Talk radio offers a sense of community during a time of social distancing.
Community radio stations around the world are offering a much-needed sense of togetherness during a time of social distancing, allowing listeners to get up-to-date news and entertainment while maintaining communication with others in the area. New stations are popping up everywhere to help with the cause.
Social Distance Assistance, a podcast centered on ways to help during the pandemic, is a great example of how talk radio has been effective. It was created by host Kelly Jones and her daughter, June. The pair set out on a mission to find creative problem solvers who are supporting those most affected by the virus. They also speak with experts who can answer pressing questions from listeners.
“It’s lovely knowing that there’s somebody down the road listening to the same thing as you. It brings back a sense of community in isolation,” says Gemma Mitchell, a 34-year-old mother from the UK. She listens to Bromyard FM, a local radio station that began broadcasting online in late March, after the onset of social distancing. It is run by two mobile DJs, Richie Palmer and Nikki Ivison.
“It feels like it’s co-run by the listeners. Being able to suggest songs, you feel part of it rather than listening on the periphery,” Mitchell said.

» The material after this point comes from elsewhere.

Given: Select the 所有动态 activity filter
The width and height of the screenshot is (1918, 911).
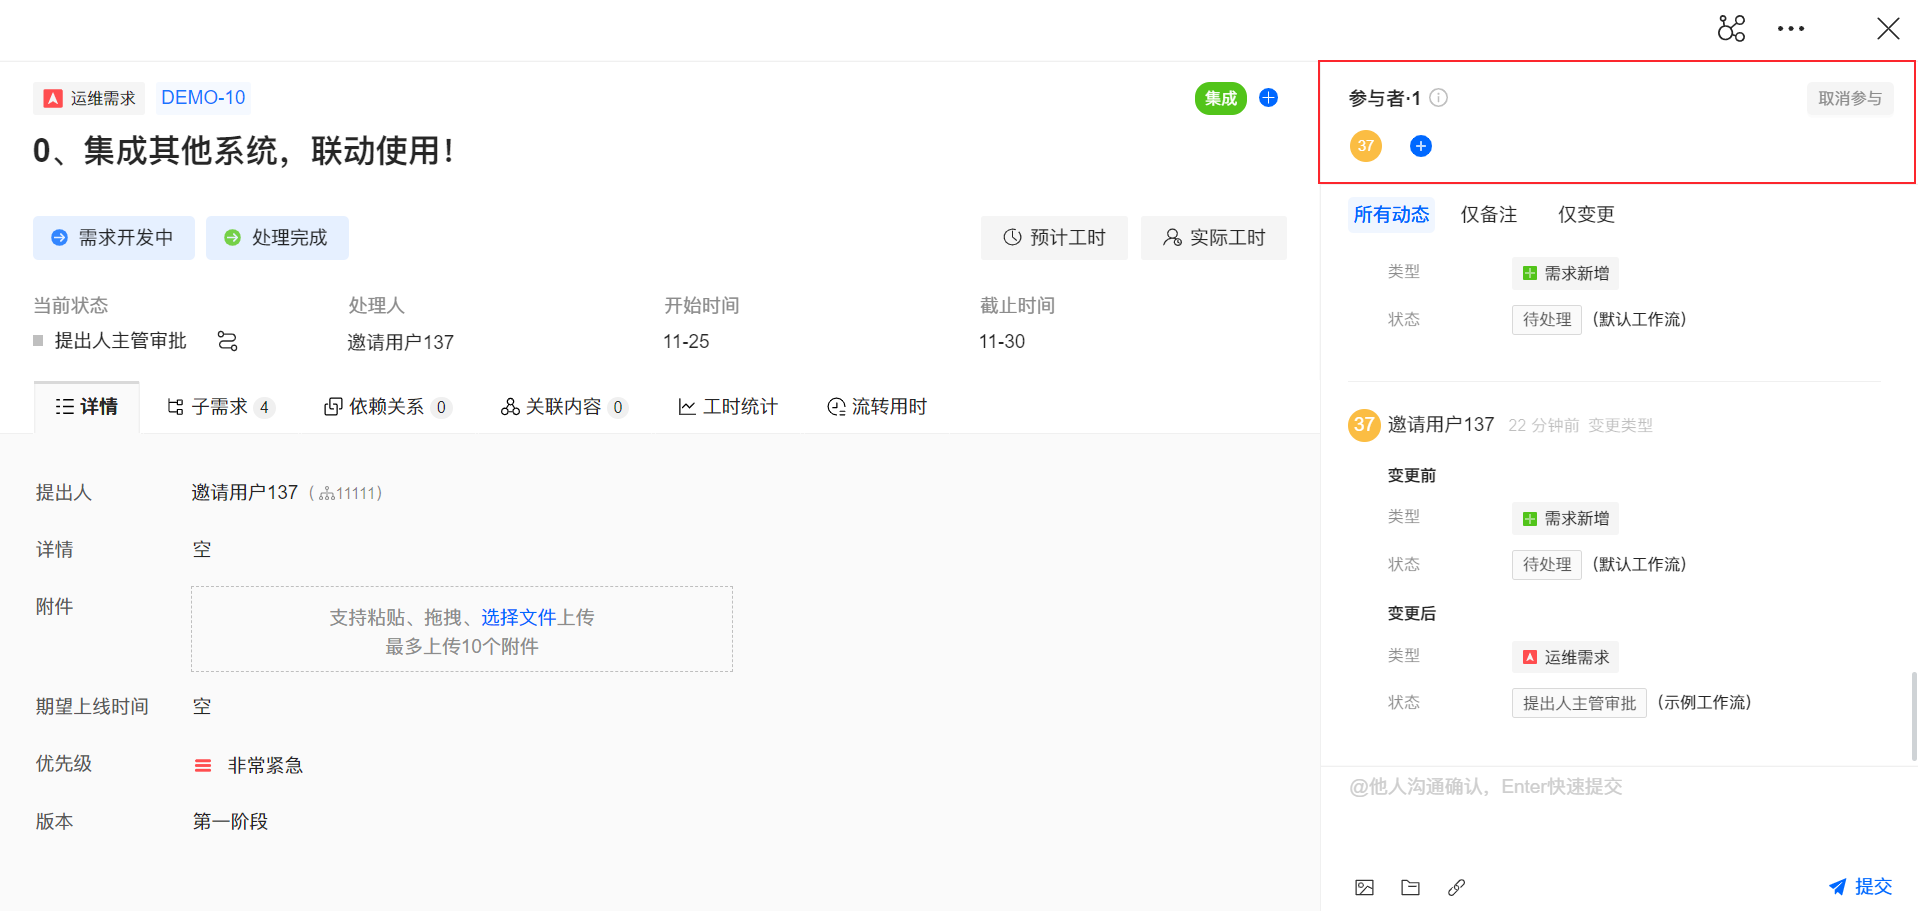Looking at the screenshot, I should (1391, 215).
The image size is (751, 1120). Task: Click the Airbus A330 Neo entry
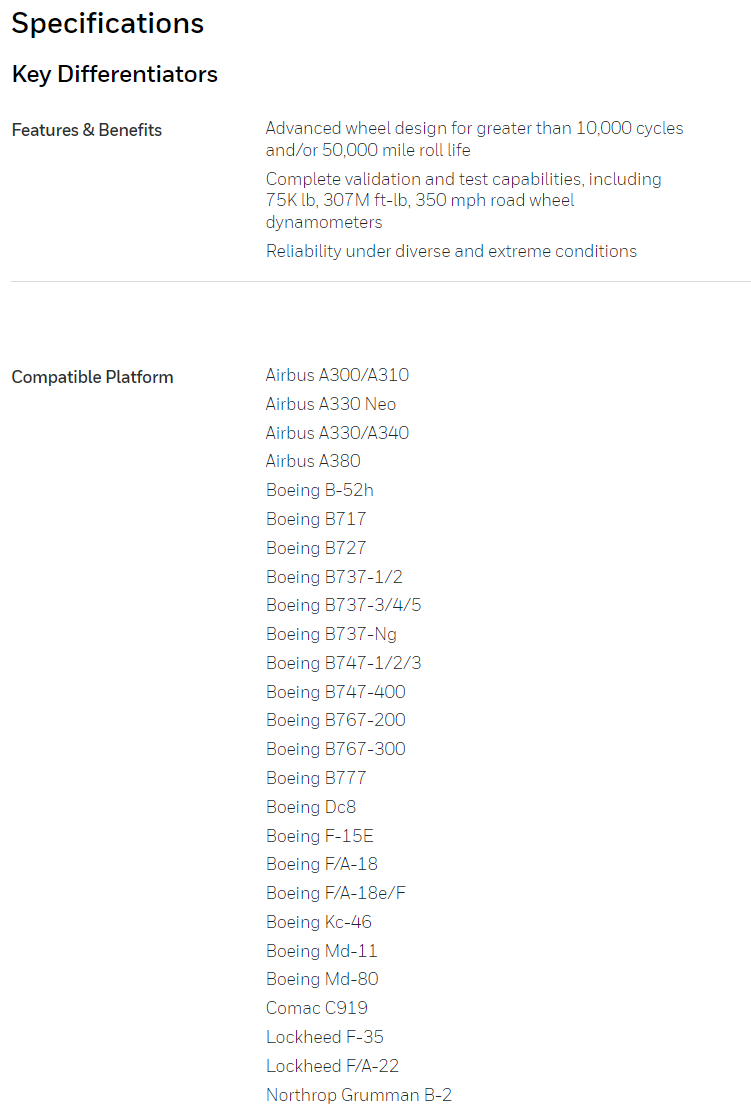[331, 404]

“I was tired of the endless cycle of bad news, so I tried to broadcast online using my gig software,” Palmer said. “Lots of listeners started tuning in through Facebook. The following morning, I contacted Nikki and we formed Bromyard FM.” He added, “I have been able to throw myself into something that I love. It’s also made me very happy to know that we are entertaining listeners and providing useful shows such as the Virtual School Disco and Kids’ Story Time. From Nikki’s perspective, she has suffered from depression, so this has lifted her spirits as well.”
Liz Scott, a special education caseworker who lives alone is particularly grateful. She said, “We are quite an isolated town with less than 5,000 residents and only one high school. We all have something in common. It’s easy to feel quite anonymous listening to BBC Midlands, which covers a huge area. And because requests are coming from people of all ages, I am listening to stuff I haven’t heard before. I rarely get bored.”
Dr Amanda Krause, a lecturer in psychology at James Cook University, explained, “Talk radio invites conversations – so you feel connected and involved even if you are apart. There’s also something about the human voice. People develop bonds with hosts, and this is a huge factor driving continued listening.”
The stations are helping with community mental health and organizing efforts to combat the crisis. “We reach people who aren’t getting important messages about anything from bin collections to befriending schemes,” says host Jimmy Andrex. “For example, we update listeners on what’s available in local supermarkets.”
“Internet broadcasting has a much wider reach,” says Chris Cook, a retired risk analyst who set up Potters Bar FM amid the coronavirus. “Someone in Potters Bar can make a request for someone else 500 miles away and vice versa. In fact, there’s no need to even have a local connection. All are welcome.”
Funding, however, will need to be sustained over the long term in order to keep the stations on air. Leona Fensome, operations and volunteer manager at Verulam FM in St Albans, said, “To make this sector more sustainable, we need a mixed economy – government funding, grants, advertiser revenue, sponsorship and local community partnerships. This will allow us to work with more people, training and certifying them to boost their employability. We’ll then have a better chance of meeting other important goals including social inclusion and widening media representation.”